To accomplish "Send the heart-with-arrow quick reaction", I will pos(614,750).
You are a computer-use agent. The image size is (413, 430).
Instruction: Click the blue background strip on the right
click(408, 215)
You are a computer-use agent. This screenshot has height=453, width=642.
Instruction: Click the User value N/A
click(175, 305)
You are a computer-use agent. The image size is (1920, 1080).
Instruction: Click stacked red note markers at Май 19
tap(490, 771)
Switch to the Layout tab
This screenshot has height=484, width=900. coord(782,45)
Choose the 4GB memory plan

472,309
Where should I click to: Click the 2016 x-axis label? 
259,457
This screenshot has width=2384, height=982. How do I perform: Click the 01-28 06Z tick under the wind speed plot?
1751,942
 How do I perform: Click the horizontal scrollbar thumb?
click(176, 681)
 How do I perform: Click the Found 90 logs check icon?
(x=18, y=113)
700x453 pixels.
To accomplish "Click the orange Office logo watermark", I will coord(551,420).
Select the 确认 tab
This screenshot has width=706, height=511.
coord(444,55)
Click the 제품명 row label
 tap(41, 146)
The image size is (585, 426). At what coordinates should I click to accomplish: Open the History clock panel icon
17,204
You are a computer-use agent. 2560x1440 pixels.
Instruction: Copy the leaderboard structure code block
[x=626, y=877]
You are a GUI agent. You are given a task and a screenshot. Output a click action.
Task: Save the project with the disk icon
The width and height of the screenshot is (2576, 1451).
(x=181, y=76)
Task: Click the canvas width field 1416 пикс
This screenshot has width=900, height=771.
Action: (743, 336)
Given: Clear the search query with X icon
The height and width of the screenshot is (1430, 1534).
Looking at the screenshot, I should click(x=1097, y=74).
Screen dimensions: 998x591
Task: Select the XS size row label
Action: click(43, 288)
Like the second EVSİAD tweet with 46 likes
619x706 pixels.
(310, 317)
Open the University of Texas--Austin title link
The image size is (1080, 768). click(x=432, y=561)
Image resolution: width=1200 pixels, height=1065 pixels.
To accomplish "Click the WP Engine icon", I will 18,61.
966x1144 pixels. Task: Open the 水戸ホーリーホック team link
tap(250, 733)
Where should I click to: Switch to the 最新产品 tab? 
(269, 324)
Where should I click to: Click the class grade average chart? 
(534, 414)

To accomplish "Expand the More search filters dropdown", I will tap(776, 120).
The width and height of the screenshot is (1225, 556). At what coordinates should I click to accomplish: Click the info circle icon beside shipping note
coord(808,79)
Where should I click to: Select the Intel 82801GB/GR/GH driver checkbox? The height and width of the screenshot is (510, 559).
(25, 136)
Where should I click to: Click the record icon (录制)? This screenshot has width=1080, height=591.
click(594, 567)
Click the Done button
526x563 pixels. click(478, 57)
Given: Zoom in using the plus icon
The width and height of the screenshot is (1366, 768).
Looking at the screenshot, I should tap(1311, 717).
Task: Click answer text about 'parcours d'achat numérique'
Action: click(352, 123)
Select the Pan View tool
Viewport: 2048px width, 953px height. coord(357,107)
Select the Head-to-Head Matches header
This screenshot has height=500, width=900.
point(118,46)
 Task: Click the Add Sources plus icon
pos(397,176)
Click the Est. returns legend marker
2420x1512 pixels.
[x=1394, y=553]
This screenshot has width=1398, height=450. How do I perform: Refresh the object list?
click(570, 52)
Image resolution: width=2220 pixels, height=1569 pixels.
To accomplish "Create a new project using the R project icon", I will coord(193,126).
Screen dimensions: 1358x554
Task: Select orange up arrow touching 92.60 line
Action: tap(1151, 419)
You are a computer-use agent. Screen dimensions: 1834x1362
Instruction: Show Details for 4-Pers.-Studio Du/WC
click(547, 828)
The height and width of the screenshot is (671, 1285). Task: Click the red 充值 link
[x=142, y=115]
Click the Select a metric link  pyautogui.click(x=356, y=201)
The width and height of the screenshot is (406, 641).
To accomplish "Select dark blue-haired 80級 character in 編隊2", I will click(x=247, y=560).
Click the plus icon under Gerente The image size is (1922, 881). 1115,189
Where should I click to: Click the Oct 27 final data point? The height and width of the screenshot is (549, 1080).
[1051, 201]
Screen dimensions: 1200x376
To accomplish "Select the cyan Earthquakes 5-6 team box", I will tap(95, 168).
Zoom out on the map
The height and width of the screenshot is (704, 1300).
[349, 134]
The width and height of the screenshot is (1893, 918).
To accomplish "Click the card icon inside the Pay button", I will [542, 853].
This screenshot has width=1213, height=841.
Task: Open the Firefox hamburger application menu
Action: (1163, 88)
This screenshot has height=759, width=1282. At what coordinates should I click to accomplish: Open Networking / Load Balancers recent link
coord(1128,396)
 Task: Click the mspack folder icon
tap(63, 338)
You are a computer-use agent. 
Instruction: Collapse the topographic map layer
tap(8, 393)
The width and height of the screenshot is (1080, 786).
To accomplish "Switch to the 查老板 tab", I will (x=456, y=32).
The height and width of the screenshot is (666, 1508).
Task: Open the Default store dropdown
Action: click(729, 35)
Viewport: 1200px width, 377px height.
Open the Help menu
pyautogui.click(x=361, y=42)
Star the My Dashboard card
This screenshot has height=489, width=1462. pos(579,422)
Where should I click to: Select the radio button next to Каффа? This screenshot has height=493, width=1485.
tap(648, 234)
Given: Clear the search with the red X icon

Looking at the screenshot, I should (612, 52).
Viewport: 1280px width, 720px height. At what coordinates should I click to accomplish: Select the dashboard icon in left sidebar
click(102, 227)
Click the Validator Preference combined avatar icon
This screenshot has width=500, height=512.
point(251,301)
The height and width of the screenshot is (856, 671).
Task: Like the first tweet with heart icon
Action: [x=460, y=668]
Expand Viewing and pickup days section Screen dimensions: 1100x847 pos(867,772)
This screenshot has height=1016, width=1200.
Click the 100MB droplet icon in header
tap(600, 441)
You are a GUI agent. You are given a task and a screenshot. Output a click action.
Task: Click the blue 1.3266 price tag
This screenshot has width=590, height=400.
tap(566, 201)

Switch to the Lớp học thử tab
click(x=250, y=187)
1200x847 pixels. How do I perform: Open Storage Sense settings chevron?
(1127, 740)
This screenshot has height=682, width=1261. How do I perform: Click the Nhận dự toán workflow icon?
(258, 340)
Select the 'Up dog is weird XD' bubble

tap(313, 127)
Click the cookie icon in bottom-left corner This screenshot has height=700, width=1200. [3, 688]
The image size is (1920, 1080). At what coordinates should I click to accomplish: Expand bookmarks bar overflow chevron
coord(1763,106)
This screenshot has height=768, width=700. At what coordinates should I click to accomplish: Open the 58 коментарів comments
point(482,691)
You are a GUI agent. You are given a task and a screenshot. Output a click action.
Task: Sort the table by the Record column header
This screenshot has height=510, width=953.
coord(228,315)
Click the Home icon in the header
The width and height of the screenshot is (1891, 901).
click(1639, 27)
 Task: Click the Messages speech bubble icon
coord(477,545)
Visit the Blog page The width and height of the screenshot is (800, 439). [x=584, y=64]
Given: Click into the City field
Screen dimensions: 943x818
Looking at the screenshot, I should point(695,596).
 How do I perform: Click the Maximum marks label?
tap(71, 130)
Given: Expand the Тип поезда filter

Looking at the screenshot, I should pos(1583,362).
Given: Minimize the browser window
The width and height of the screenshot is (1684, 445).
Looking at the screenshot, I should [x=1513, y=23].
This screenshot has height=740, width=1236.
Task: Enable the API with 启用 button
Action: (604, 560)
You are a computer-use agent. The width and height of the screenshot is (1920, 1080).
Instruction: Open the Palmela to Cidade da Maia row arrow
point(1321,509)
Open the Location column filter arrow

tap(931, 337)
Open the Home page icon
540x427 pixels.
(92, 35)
____________________
» **What to do**:
Copy out every one of the lines above word for word.

» **Exercise answer**:
To accomplish "Send the heart-with-arrow quick reaction", I will pos(614,750).
You are a computer-use agent. The image size is (413, 430).
Instruction: Click the blue background strip on the right
click(408, 215)
You are a computer-use agent. This screenshot has height=453, width=642.
Instruction: Click the User value N/A
click(175, 305)
You are a computer-use agent. The image size is (1920, 1080).
Instruction: Click stacked red note markers at Май 19
tap(490, 771)
Switch to the Layout tab
This screenshot has height=484, width=900. coord(782,45)
Choose the 4GB memory plan

472,309
Where should I click to: Click the 2016 x-axis label? 
259,457
This screenshot has width=2384, height=982. How do I perform: Click the 01-28 06Z tick under the wind speed plot?
1751,942
 How do I perform: Click the horizontal scrollbar thumb?
click(176, 681)
 How do I perform: Click the Found 90 logs check icon?
(x=18, y=113)
700x453 pixels.
To accomplish "Click the orange Office logo watermark", I will coord(551,420).
Select the 确认 tab
This screenshot has width=706, height=511.
coord(444,55)
Click the 제품명 row label
 tap(41, 146)
The image size is (585, 426). At what coordinates should I click to accomplish: Open the History clock panel icon
17,204
You are a computer-use agent. 2560x1440 pixels.
Instruction: Copy the leaderboard structure code block
[x=626, y=877]
You are a GUI agent. You are given a task and a screenshot. Output a click action.
Task: Save the project with the disk icon
The width and height of the screenshot is (2576, 1451).
(x=181, y=76)
Task: Click the canvas width field 1416 пикс
This screenshot has width=900, height=771.
Action: (743, 336)
Given: Clear the search query with X icon
The height and width of the screenshot is (1430, 1534).
Looking at the screenshot, I should click(x=1097, y=74).
Screen dimensions: 998x591
Task: Select the XS size row label
Action: click(43, 288)
Like the second EVSİAD tweet with 46 likes
619x706 pixels.
(310, 317)
Open the University of Texas--Austin title link
The image size is (1080, 768). click(x=432, y=561)
Image resolution: width=1200 pixels, height=1065 pixels.
To accomplish "Click the WP Engine icon", I will 18,61.
966x1144 pixels. Task: Open the 水戸ホーリーホック team link
tap(250, 733)
Where should I click to: Switch to the 最新产品 tab? 
(269, 324)
Where should I click to: Click the class grade average chart? 
(534, 414)

To accomplish "Expand the More search filters dropdown", I will tap(776, 120).
The width and height of the screenshot is (1225, 556). At what coordinates should I click to accomplish: Click the info circle icon beside shipping note
coord(808,79)
Where should I click to: Select the Intel 82801GB/GR/GH driver checkbox? The height and width of the screenshot is (510, 559).
(25, 136)
Where should I click to: Click the record icon (录制)? This screenshot has width=1080, height=591.
click(594, 567)
Click the Done button
526x563 pixels. click(478, 57)
Given: Zoom in using the plus icon
The width and height of the screenshot is (1366, 768).
Looking at the screenshot, I should tap(1311, 717).
Task: Click answer text about 'parcours d'achat numérique'
Action: click(352, 123)
Select the Pan View tool
Viewport: 2048px width, 953px height. coord(357,107)
Select the Head-to-Head Matches header
This screenshot has height=500, width=900.
point(118,46)
 Task: Click the Add Sources plus icon
pos(397,176)
Click the Est. returns legend marker
2420x1512 pixels.
[x=1394, y=553]
This screenshot has width=1398, height=450. How do I perform: Refresh the object list?
click(570, 52)
Image resolution: width=2220 pixels, height=1569 pixels.
To accomplish "Create a new project using the R project icon", I will coord(193,126).
Screen dimensions: 1358x554
Task: Select orange up arrow touching 92.60 line
Action: tap(1151, 419)
You are a computer-use agent. Screen dimensions: 1834x1362
Instruction: Show Details for 4-Pers.-Studio Du/WC
click(547, 828)
The height and width of the screenshot is (671, 1285). Task: Click the red 充值 link
[x=142, y=115]
Click the Select a metric link  pyautogui.click(x=356, y=201)
The width and height of the screenshot is (406, 641).
To accomplish "Select dark blue-haired 80級 character in 編隊2", I will click(x=247, y=560).
Click the plus icon under Gerente The image size is (1922, 881). 1115,189
Where should I click to: Click the Oct 27 final data point? The height and width of the screenshot is (549, 1080).
[1051, 201]
Screen dimensions: 1200x376
To accomplish "Select the cyan Earthquakes 5-6 team box", I will tap(95, 168).
Zoom out on the map
The height and width of the screenshot is (704, 1300).
[349, 134]
The width and height of the screenshot is (1893, 918).
To accomplish "Click the card icon inside the Pay button", I will [542, 853].
This screenshot has width=1213, height=841.
Task: Open the Firefox hamburger application menu
Action: (1163, 88)
This screenshot has height=759, width=1282. At what coordinates should I click to accomplish: Open Networking / Load Balancers recent link
coord(1128,396)
 Task: Click the mspack folder icon
tap(63, 338)
You are a computer-use agent. 
Instruction: Collapse the topographic map layer
tap(8, 393)
The width and height of the screenshot is (1080, 786).
To accomplish "Switch to the 查老板 tab", I will (x=456, y=32).
The height and width of the screenshot is (666, 1508).
Task: Open the Default store dropdown
Action: click(729, 35)
Viewport: 1200px width, 377px height.
Open the Help menu
pyautogui.click(x=361, y=42)
Star the My Dashboard card
This screenshot has height=489, width=1462. pos(579,422)
Where should I click to: Select the radio button next to Каффа? This screenshot has height=493, width=1485.
tap(648, 234)
Given: Clear the search with the red X icon

Looking at the screenshot, I should (612, 52).
Viewport: 1280px width, 720px height. At what coordinates should I click to accomplish: Select the dashboard icon in left sidebar
click(102, 227)
Click the Validator Preference combined avatar icon
This screenshot has width=500, height=512.
point(251,301)
The height and width of the screenshot is (856, 671).
Task: Like the first tweet with heart icon
Action: [x=460, y=668]
Expand Viewing and pickup days section Screen dimensions: 1100x847 pos(867,772)
This screenshot has height=1016, width=1200.
Click the 100MB droplet icon in header
tap(600, 441)
You are a GUI agent. You are given a task and a screenshot. Output a click action.
Task: Click the blue 1.3266 price tag
This screenshot has width=590, height=400.
tap(566, 201)

Switch to the Lớp học thử tab
click(x=250, y=187)
1200x847 pixels. How do I perform: Open Storage Sense settings chevron?
(1127, 740)
This screenshot has height=682, width=1261. How do I perform: Click the Nhận dự toán workflow icon?
(258, 340)
Select the 'Up dog is weird XD' bubble

tap(313, 127)
Click the cookie icon in bottom-left corner This screenshot has height=700, width=1200. [3, 688]
The image size is (1920, 1080). At what coordinates should I click to accomplish: Expand bookmarks bar overflow chevron
coord(1763,106)
This screenshot has height=768, width=700. At what coordinates should I click to accomplish: Open the 58 коментарів comments
point(482,691)
You are a GUI agent. You are given a task and a screenshot. Output a click action.
Task: Sort the table by the Record column header
This screenshot has height=510, width=953.
coord(228,315)
Click the Home icon in the header
The width and height of the screenshot is (1891, 901).
click(1639, 27)
 Task: Click the Messages speech bubble icon
coord(477,545)
Visit the Blog page The width and height of the screenshot is (800, 439). [x=584, y=64]
Given: Click into the City field
Screen dimensions: 943x818
Looking at the screenshot, I should point(695,596).
 How do I perform: Click the Maximum marks label?
tap(71, 130)
Given: Expand the Тип поезда filter

Looking at the screenshot, I should pos(1583,362).
Given: Minimize the browser window
The width and height of the screenshot is (1684, 445).
Looking at the screenshot, I should [x=1513, y=23].
This screenshot has height=740, width=1236.
Task: Enable the API with 启用 button
Action: (604, 560)
You are a computer-use agent. The width and height of the screenshot is (1920, 1080).
Instruction: Open the Palmela to Cidade da Maia row arrow
point(1321,509)
Open the Location column filter arrow

tap(931, 337)
Open the Home page icon
540x427 pixels.
(92, 35)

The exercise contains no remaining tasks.